• _Problem_: Return the data exactly, but only from the line containing "รู้จักเรา (954, 97)" through its last line.

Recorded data
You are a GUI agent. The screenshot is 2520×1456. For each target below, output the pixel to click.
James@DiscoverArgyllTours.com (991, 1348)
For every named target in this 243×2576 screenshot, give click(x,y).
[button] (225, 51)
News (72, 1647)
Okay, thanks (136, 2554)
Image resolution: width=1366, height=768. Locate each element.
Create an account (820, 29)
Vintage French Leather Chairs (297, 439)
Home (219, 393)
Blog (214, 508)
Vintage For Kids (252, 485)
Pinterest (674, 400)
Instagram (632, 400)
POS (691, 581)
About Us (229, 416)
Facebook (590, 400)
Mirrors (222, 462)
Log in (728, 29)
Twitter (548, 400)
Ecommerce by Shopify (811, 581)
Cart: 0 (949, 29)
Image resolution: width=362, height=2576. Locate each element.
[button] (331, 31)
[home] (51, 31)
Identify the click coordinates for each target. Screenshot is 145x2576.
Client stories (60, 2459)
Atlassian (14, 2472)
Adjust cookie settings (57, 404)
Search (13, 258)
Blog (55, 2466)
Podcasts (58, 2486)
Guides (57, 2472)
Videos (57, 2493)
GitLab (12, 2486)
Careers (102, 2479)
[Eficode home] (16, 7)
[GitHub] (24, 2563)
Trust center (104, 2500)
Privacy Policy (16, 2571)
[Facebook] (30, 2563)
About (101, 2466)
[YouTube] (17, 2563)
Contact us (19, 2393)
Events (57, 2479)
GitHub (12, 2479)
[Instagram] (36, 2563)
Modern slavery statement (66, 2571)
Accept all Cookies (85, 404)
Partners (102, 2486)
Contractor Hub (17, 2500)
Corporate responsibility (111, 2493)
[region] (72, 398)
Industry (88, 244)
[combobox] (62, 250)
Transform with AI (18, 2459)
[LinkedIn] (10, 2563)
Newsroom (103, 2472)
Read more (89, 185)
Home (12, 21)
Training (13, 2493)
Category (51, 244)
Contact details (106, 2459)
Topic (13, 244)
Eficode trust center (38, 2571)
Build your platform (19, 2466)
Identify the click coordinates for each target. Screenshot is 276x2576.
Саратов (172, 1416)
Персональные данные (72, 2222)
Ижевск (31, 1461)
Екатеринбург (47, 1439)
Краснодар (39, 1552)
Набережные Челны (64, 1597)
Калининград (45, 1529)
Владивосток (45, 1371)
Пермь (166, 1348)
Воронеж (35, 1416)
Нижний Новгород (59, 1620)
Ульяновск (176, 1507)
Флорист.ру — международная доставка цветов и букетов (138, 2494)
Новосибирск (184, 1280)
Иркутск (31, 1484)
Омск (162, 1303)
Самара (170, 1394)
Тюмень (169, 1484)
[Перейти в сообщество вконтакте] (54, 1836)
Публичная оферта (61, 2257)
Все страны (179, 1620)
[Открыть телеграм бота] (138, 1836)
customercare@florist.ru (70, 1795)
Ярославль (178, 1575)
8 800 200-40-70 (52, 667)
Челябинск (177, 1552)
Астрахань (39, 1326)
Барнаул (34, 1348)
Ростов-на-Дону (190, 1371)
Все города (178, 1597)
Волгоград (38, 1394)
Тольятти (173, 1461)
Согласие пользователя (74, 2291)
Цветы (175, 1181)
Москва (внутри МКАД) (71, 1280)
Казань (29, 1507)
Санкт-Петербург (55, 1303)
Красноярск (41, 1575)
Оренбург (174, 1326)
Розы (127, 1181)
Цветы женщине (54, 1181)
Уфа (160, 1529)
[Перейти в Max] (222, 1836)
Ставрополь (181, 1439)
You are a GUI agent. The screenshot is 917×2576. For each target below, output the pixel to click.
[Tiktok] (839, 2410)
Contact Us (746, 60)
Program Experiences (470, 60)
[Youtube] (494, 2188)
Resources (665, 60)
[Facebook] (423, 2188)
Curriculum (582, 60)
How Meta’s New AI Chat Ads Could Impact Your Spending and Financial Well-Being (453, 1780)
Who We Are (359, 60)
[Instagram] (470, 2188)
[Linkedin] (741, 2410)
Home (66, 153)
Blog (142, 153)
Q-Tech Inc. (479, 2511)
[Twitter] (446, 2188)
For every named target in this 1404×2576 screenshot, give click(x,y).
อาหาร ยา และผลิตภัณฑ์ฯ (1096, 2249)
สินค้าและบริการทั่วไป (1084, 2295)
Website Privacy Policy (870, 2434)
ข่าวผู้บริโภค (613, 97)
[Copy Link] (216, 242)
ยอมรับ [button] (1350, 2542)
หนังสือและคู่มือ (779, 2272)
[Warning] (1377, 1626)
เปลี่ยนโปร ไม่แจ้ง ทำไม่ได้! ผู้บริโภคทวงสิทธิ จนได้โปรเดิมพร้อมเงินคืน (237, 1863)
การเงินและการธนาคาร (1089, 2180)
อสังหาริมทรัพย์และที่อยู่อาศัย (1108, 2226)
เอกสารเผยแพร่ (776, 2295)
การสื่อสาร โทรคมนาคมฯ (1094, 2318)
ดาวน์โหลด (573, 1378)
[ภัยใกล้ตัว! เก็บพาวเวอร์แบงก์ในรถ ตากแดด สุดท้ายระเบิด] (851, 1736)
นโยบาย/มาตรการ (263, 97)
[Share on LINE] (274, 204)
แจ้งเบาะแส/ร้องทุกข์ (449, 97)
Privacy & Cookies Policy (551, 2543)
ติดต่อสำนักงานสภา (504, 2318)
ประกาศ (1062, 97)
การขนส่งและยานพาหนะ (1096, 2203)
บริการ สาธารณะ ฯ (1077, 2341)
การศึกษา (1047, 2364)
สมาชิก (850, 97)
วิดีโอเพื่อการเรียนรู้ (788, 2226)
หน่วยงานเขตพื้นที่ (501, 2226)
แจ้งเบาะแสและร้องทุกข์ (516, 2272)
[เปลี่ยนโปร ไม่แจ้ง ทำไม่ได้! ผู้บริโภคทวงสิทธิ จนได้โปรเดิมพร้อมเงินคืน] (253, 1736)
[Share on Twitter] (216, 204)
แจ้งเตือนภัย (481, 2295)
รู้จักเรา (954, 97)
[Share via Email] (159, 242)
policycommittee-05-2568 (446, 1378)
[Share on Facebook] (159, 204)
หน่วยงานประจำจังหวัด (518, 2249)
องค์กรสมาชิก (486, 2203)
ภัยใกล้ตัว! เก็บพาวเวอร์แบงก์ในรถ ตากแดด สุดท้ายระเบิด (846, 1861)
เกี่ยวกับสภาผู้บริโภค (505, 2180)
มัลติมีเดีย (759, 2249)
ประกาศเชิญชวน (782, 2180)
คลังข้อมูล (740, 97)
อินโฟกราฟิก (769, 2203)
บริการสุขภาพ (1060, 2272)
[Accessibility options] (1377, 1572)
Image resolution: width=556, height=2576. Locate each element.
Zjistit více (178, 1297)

• _Result of this exercise_:
รู้จักเรา (954, 97)
[Share via Email] (159, 242)
policycommittee-05-2568 (446, 1378)
[Share on Facebook] (159, 204)
หน่วยงานประจำจังหวัด (518, 2249)
องค์กรสมาชิก (486, 2203)
ภัยใกล้ตัว! เก็บพาวเวอร์แบงก์ในรถ ตากแดด สุดท้ายระเบิด (846, 1861)
เกี่ยวกับสภาผู้บริโภค (505, 2180)
มัลติมีเดีย (759, 2249)
ประกาศเชิญชวน (782, 2180)
คลังข้อมูล (740, 97)
อินโฟกราฟิก (769, 2203)
บริการสุขภาพ (1060, 2272)
[Accessibility options] (1377, 1572)
Image resolution: width=556, height=2576. Locate each element.
Zjistit více (178, 1297)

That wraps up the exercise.